# [WRITTEN PROBLEM A]
For the passage on the Mueller Report, decide whether each statement agrees with it, answering yes or no and quoting the deciding words: (i) The GRU's hacking campaign began in March 2016. (ii) The IRA's social media campaign started in 2016. (iii) Volume 1 of the Report is 250 pages long.
# [WRITTEN PROBLEM B]
Please repeat word for word the part of the passage on the Mueller Report from "Armed with the" to "Russian Army (GRU).".

# [DOCUMENT PASSAGE]
..............................
My impression, then, was of a career prosecutor who came by his impeccable reputation honestly; of a life-long Republican who found this one of his most distasteful assignments; and of a patriot worried about the country he loves and serves. Getting Mueller wrong may have had something to do with how unaccustomed citizens became to seeing a person of stature inside the beltway behaving honorably on the big stage.

II. Takeaways from the Report

Armed with the three key points, one can delve into the Mueller Report and emerge with any number of important takeaways. Here are a few.

Russian Interference With the 2016 Election Was Massive and Undeniable

Volume 1 of the Mueller Report, 199 pages, is devoted to detailing the nature and extent of Russian interference in the 2016 election. It makes for astonishing and appalling reading.

The Report breaks Russian efforts into two broad categories: (1) a social media campaign led by something called the Internet Research Agency (IRA) and (2) a hacking and dumping operation by a Russian intelligence service known as the Main Intelligence Directorate of the General Staff of the Russian Army (GRU).

The IRA

The social media campaign, begun as early as 2014 to generally undermine the US electoral system, fell in behind Donald Trump as an early candidate and then as the Republican nominee. IRA created phony entities under Facebook, Twitter, and Instagram. Some of them sounded like they were invented for satire, but had hundreds of thousands of followers. All told, as many as 126 million Americans were reached with false information and divisive messages.

Posing as American grassroots activists, the IRA also created, promoted, and held rallies in the US. The Russians sent notice of an event through the phony social media accounts, then recruited coordinators for the event from those who responded enthusiastically. IRA operatives would claim a schedule conflict as the event approached, leaving the recruited American coordinator to promote the rally with the media and run the show. An early (2015) event was a “confederate rally”; from June 2016 on, they were pro-Trump and anti-Clinton. Page 31 of the Report displays an IRA poster promoting a “Miners For Trump” rally in Pennsylvania.

A glance at the names of some fake IRA-backed groups active on Facebook alone shows the breadth of Russia’s insidious efforts at sowing discord: “Stop All Immigrants”, “Being Patriotic”, “Secured Borders”, “Tea Party News”, “Blacktivist”, “Black Matters”, “Don’t Shoot Us”, “LGBT United”, and “United Muslims of America” [page 25].

The GRU

The second category of interference, GRU’s hacking campaign, began in March 2016. It started with the email accounts of Clinton campaign volunteers and employees, including campaign chair John Podesta. By April, the GRU had hacked into the networks of the Democratic National Committee (DNC) and the Democratic Congressional Campaign Committee (DCCC). Hundreds of thousands of documents were stolen.
..............................
# [DATA SECTION]
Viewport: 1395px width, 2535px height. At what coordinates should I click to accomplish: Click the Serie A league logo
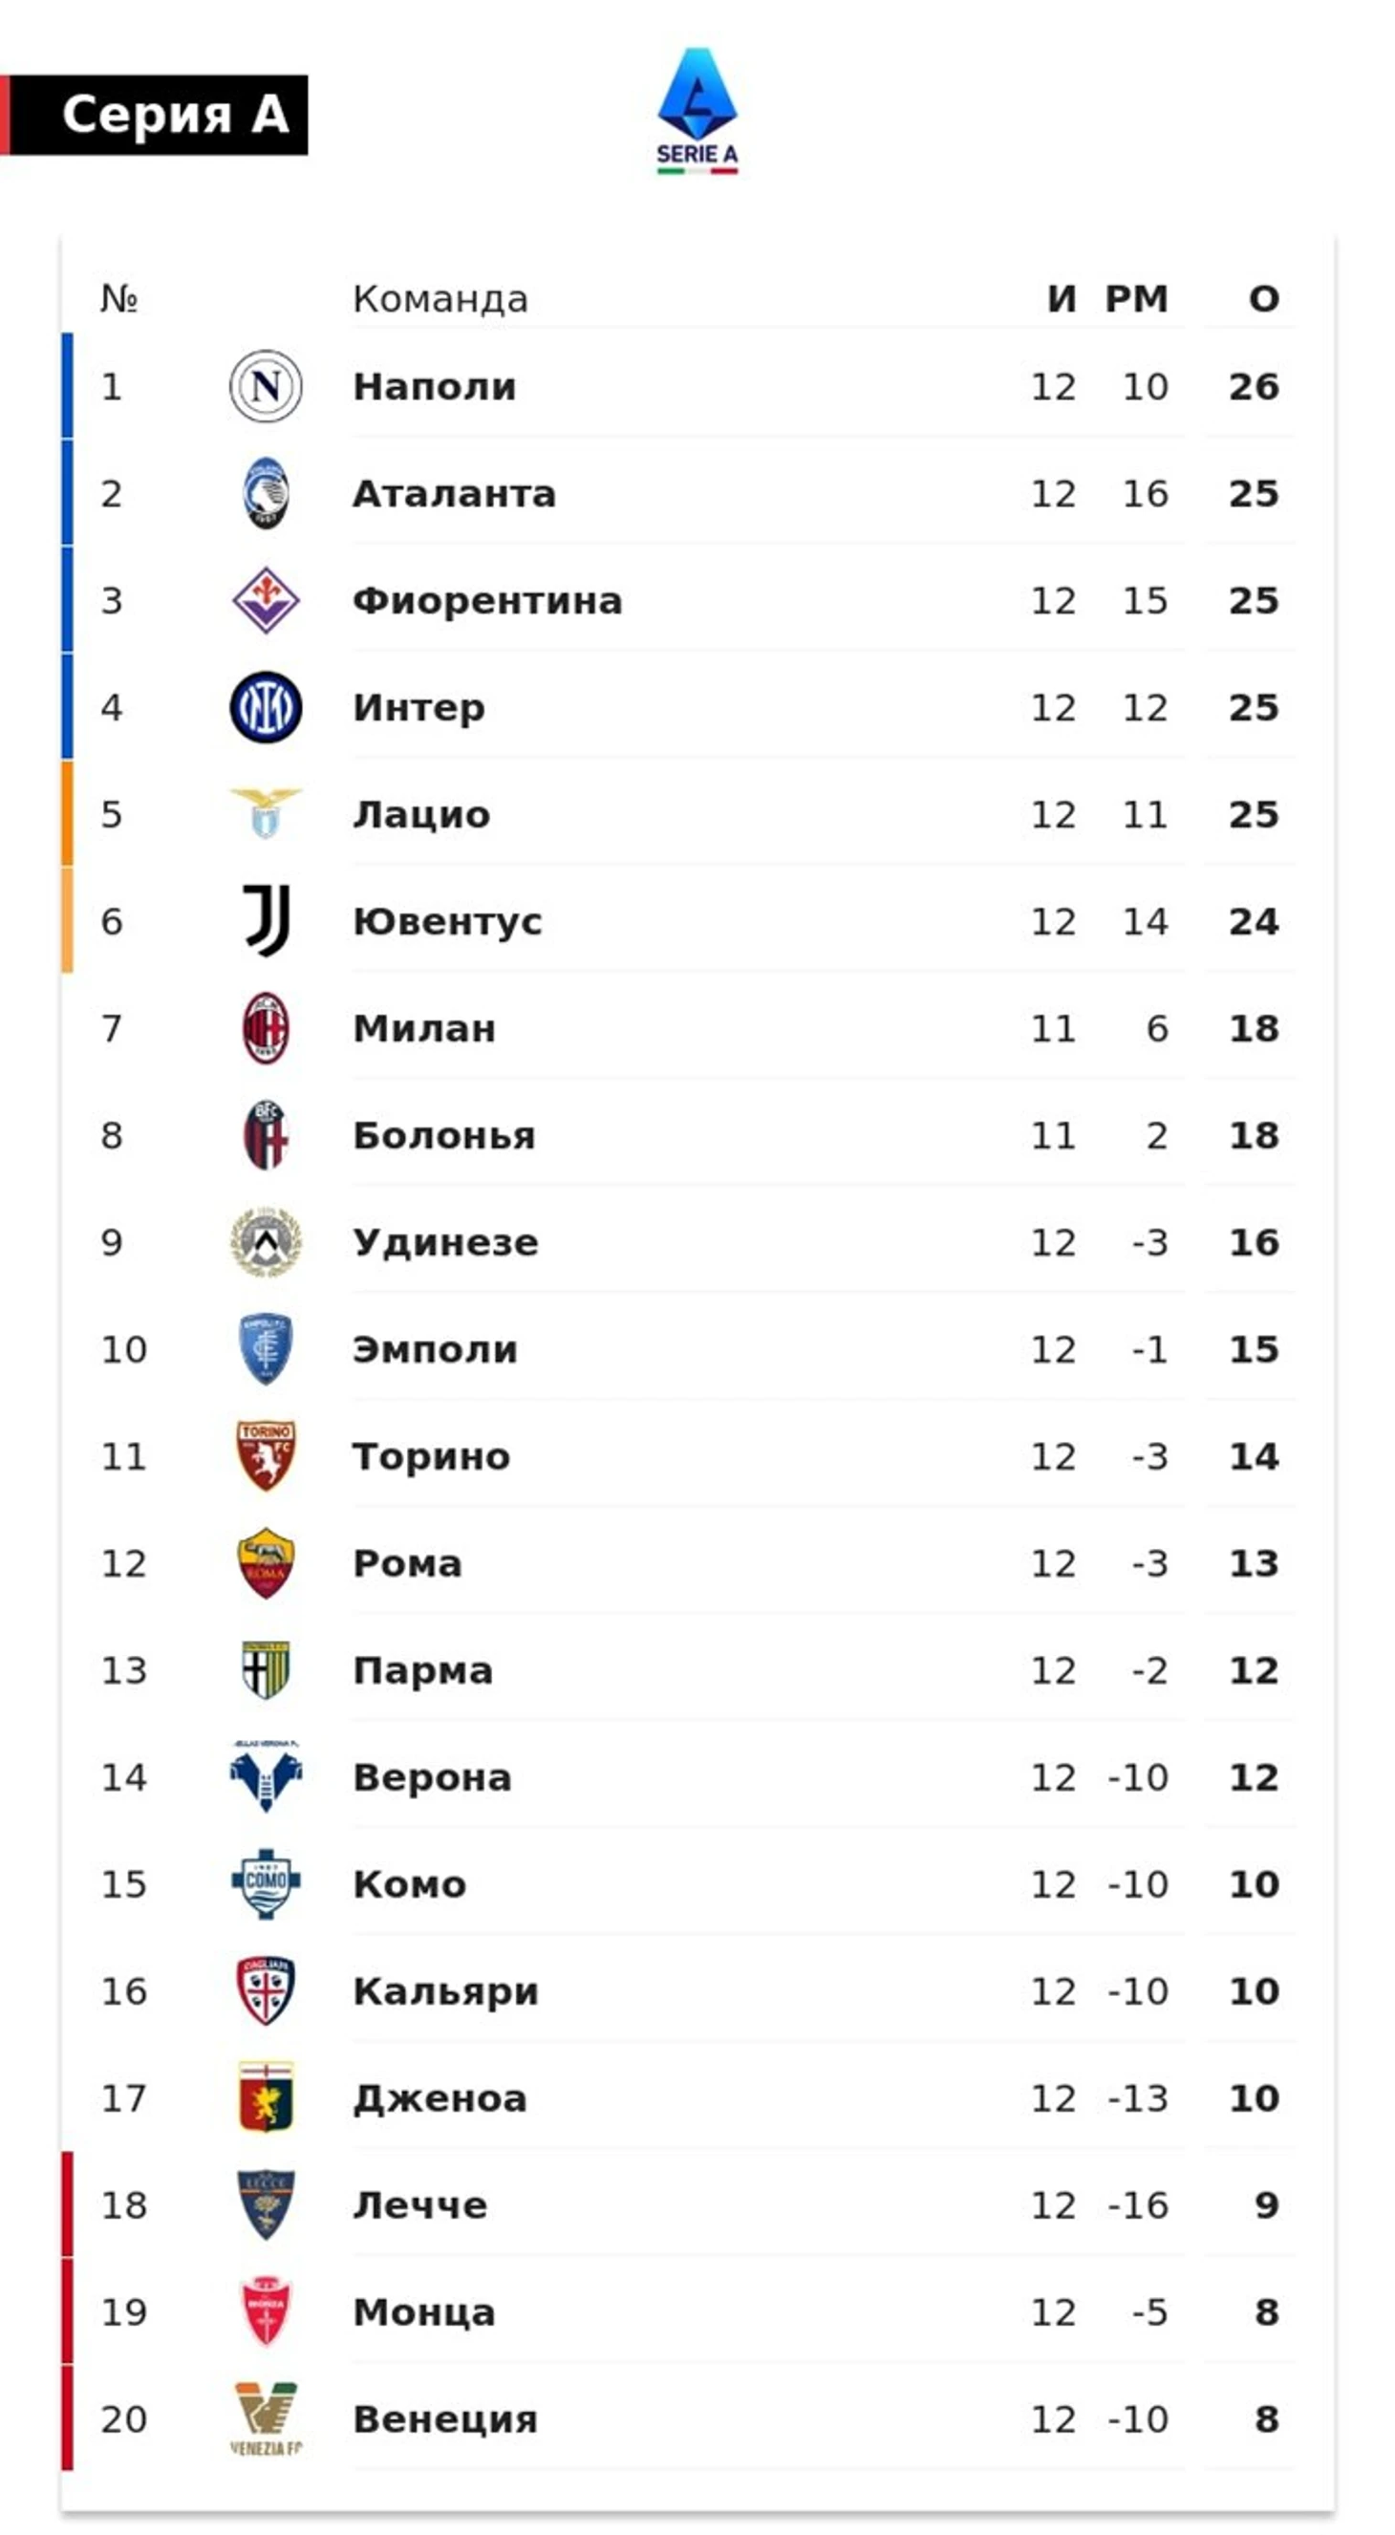click(x=697, y=111)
..............................
# [WRITTEN SOLUTION A]
(i) Yes: "GRU’s hacking campaign, began in March 2016"
(ii) No: "begun as early as 2014"
(iii) No: "Volume 1 of the Mueller Report, 199 pages"

# [WRITTEN SOLUTION B]
Armed with the three key points, one can delve into the Mueller Report and emerge with any number of important takeaways. Here are a few.

Russian Interference With the 2016 Election Was Massive and Undeniable

Volume 1 of the Mueller Report, 199 pages, is devoted to detailing the nature and extent of Russian interference in the 2016 election. It makes for astonishing and appalling reading.

The Report breaks Russian efforts into two broad categories: (1) a social media campaign led by something called the Internet Research Agency (IRA) and (2) a hacking and dumping operation by a Russian intelligence service known as the Main Intelligence Directorate of the General Staff of the Russian Army (GRU).